** Supplied data follows **
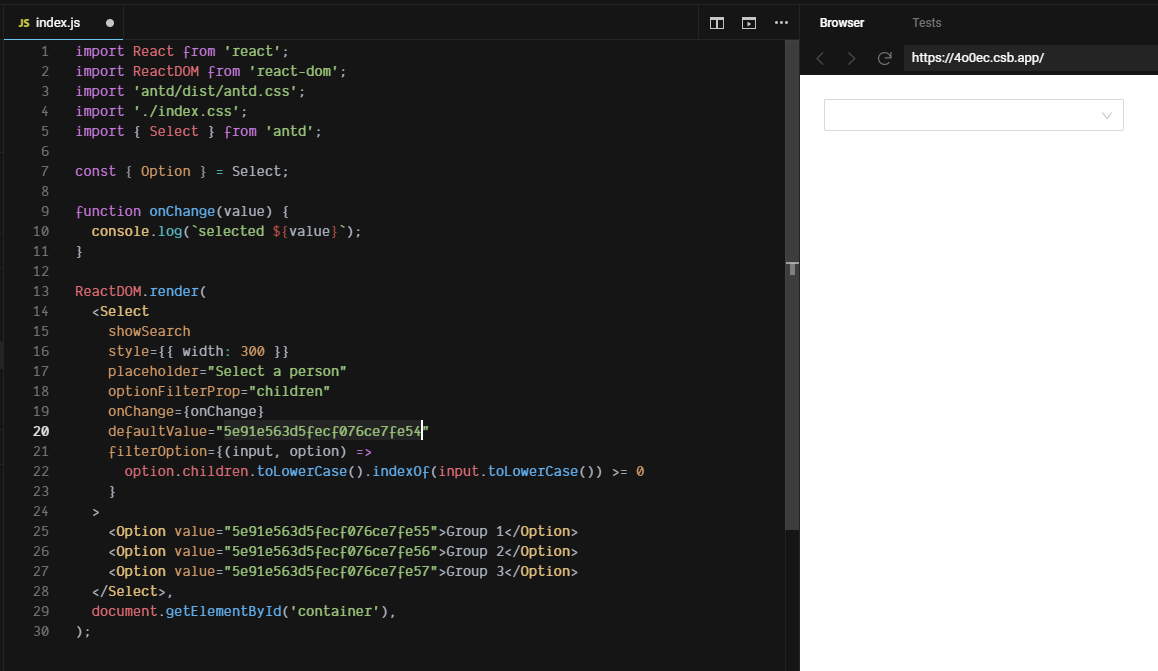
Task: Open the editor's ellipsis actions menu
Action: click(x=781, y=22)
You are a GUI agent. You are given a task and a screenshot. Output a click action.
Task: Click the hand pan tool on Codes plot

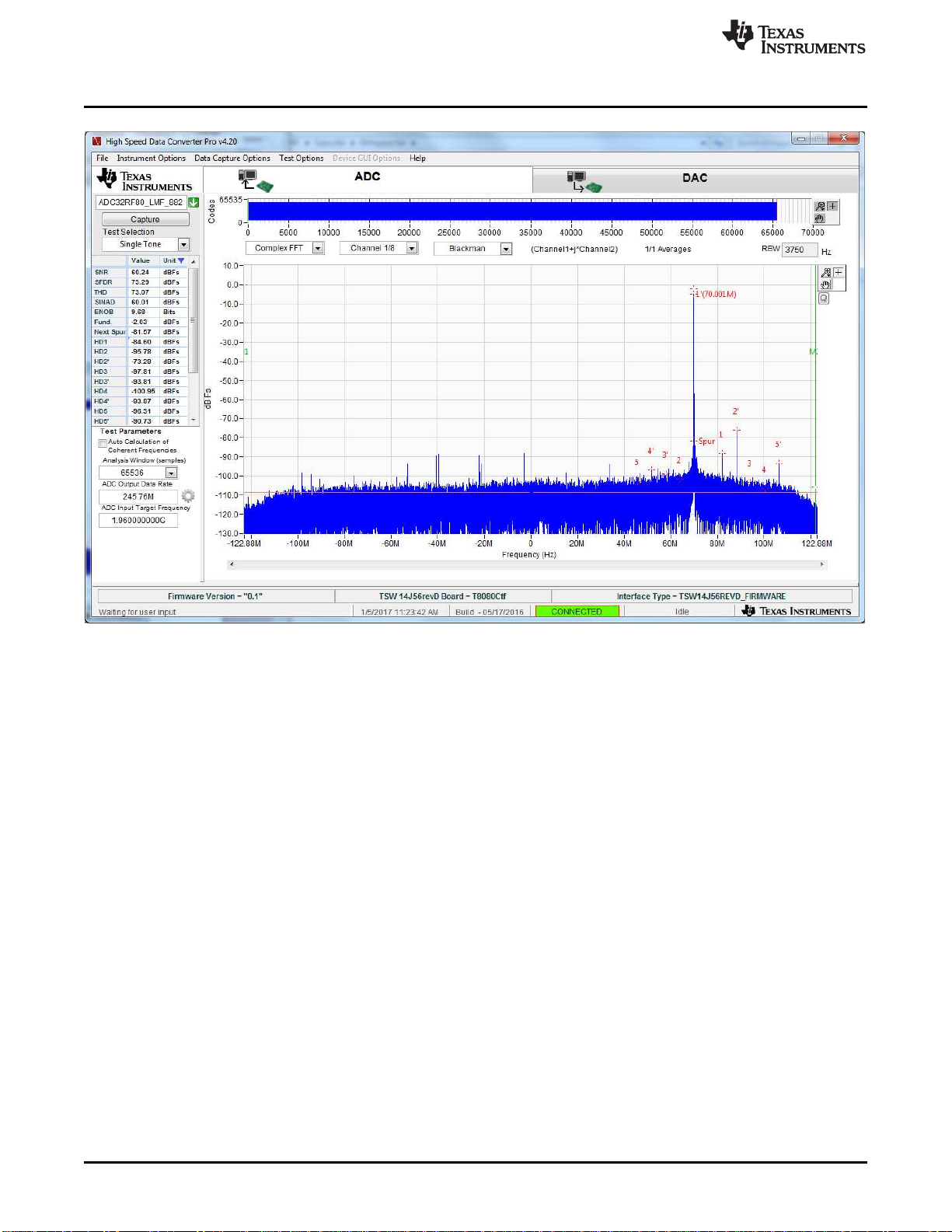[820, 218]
** End of Supplied data **
Return exactly the lines from the one containing "You are a GUI" through the end of the records, leaving out every picture.

You are a GUI agent. You are given a task and a screenshot. Output a click action.
Task: Click the hand pan tool on Codes plot

[820, 218]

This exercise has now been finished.